At least, if you lack the money and power to prevent it, like, say, Mr. Stark.

And all that’s fine; you have evil and intrinsically corrupt organisations all the time. But the show appears to expect us to be on their side. They are the paradigm. Oh, they get their hands a bit dirty, but who doesn’t?

Why don’t we take a look at that?

With “The Girl in the Flower Dress,” what do we have? (Spoilers, ahoy…)

We have explicit derision of the idea that “we” can afford the luxury of law, rights, and process. We don’t have “time” for that.

We can have our “heroes” being kind by giving someone the option of having any chance they have of using their skills to earn a living destroyed, and being stranded without passport illegally outside their country which means they can’t go home, instead of being locked away forever without trial or appeal. That’s being kind.

We’re shown an execution of someone whose crime was not hiding his abilities completely enough. Don’t get that wrong; they made a call to execute him. Sure, he was dangerous, I’m not pretending otherwise, but they made a call: we’re just going to kill him. “Those tranquilliser rounds were his last chance,” they said, as they decided to inject him with poison instead of other tranquillisers. And the structure of the setup, in the script? He didn’t hide himself well enough. He got himself in trouble. Therefore, he must die.

All for a basic superpower that I could duplicate with 20 minutes of tinkering at Radio Shack.

We have our ‘subversive’ information-should-be-free/people-have-a-right-to-know/privacy-matters character having Learned Her Lesson, so she now knows How Important this Secrecy And All This Stuff Is To Saving Lives. She’s even tasked with delivering the line about how SHIELD doesn’t have “time for” due process and all that rights crap. Or, if you prefer to think that’s Skye just playing along, you get the alternative end-of-episode explanation: her real goal the whole time hasn’t been any of these ideals, but to find out about her parents – that’s all she really cares about. In short: she’s a fraud.

We have our second representative of this “hacktivist” organisation having already Learned His Lesson off-screen, and whose only actual crime is selling out to the wrong people. Most importantly, he, too, had learned how foolish all this right-to-know stuff is, because there’s no money in it; he, too, is a fraud.

And we have every other character already enthusiastically onboard, a part of the machine.

Now, you can make the argument that this is all long-con setup for how awful SHIELD is, and that it’ll get inverted as it goes. We’re only five episodes in, after all. I most certainly hope that argument is correct.

But that would require a degree of writing sophistication we have not yet seen at any level in this show. Sure, it’s been improving every week. I’m almost to the point where I’d be willing to let Specialist Truthserum die without tremendous, excruciating pain – tho’ make no mistake, he still needs to die.
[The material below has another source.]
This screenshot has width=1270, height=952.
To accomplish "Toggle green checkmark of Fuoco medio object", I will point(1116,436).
The last two episodes, including this one, have been really quite solid B-level entertainment.

That’s B-level entertainment, not the kind of smart and clever you need to be to pull off the kind of thematic inversion we’re talking about here.

So, what do we have so far? So far, we have yet another post-9/11 “we need constant endemic surveillance and there’s no time for the luxury of rights and due process, we’ll imprison people forever without trial because IT’S IMPORTANT!” show.
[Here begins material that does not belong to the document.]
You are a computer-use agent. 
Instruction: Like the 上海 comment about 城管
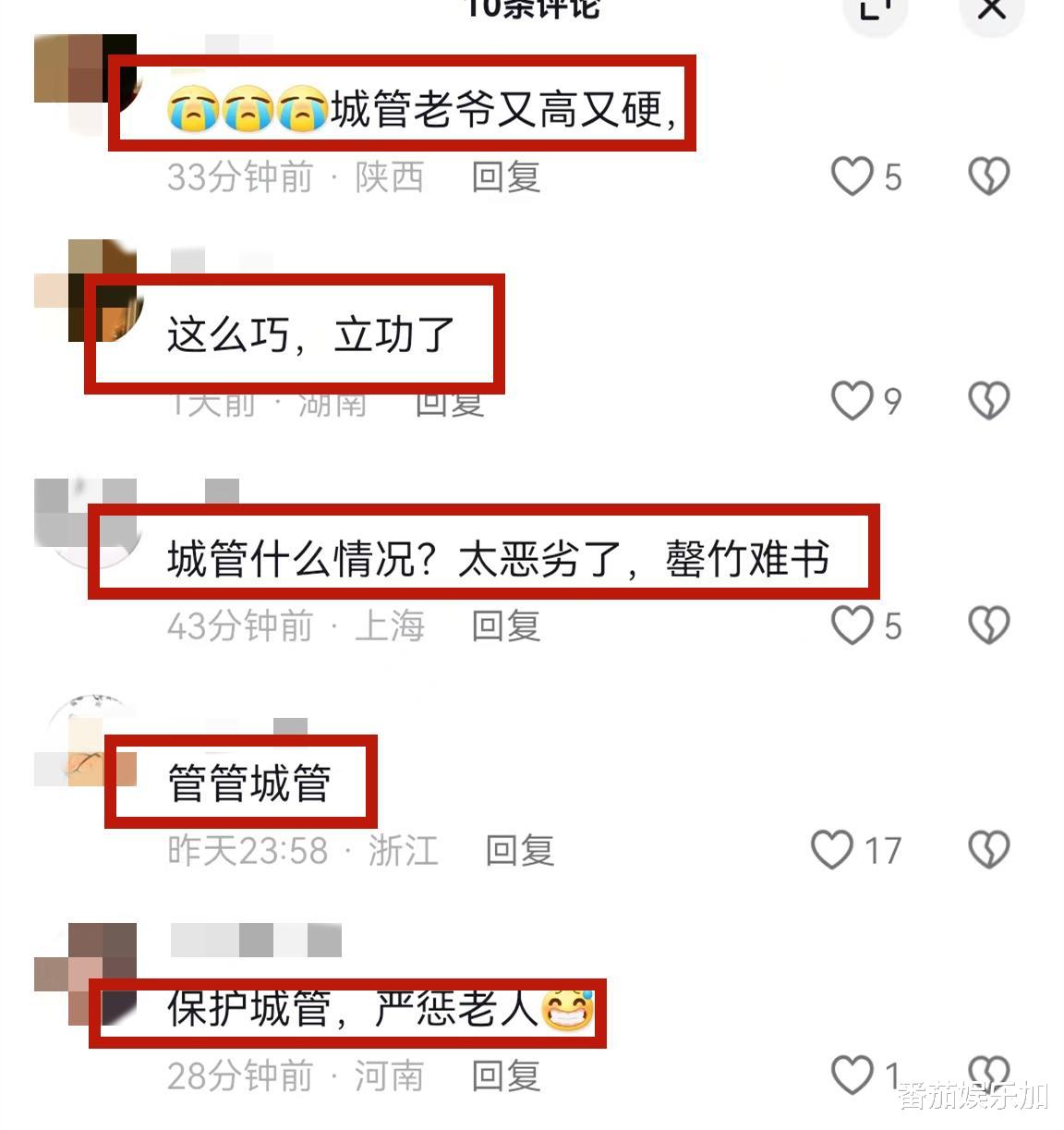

It’s exactly the kind of show full of exactly the kinds of heroes and ideals I’d expect to see in my post-supervillainy-triumphant Crime and the Forces of Evil mythos. The heroes doing all these things are in the right, it’s good and necessary; there is no principled opposition, there are only fraudsters playing their own agendas.

Really, the only missing element is the critical importance and fundamental effectiveness of torture, though there’s still plenty of time to work that in. On the other hand, we got hammered with that already in 24, where torture always works and always produces vital truth to Keep You Safe, so I suppose it’s a tad redundant.

So, there you have it. Agents of SHIELD – a look into the alterverse of Crime and the Forces of Evil, on your very own television screens each and every week. Seeing as I’m in the opposition, well… like I said above. So far, at least, I am disappoint.

eta: Cora Buhlert is also disappoint, for some of the same reasons, but also and particularly on issues of race.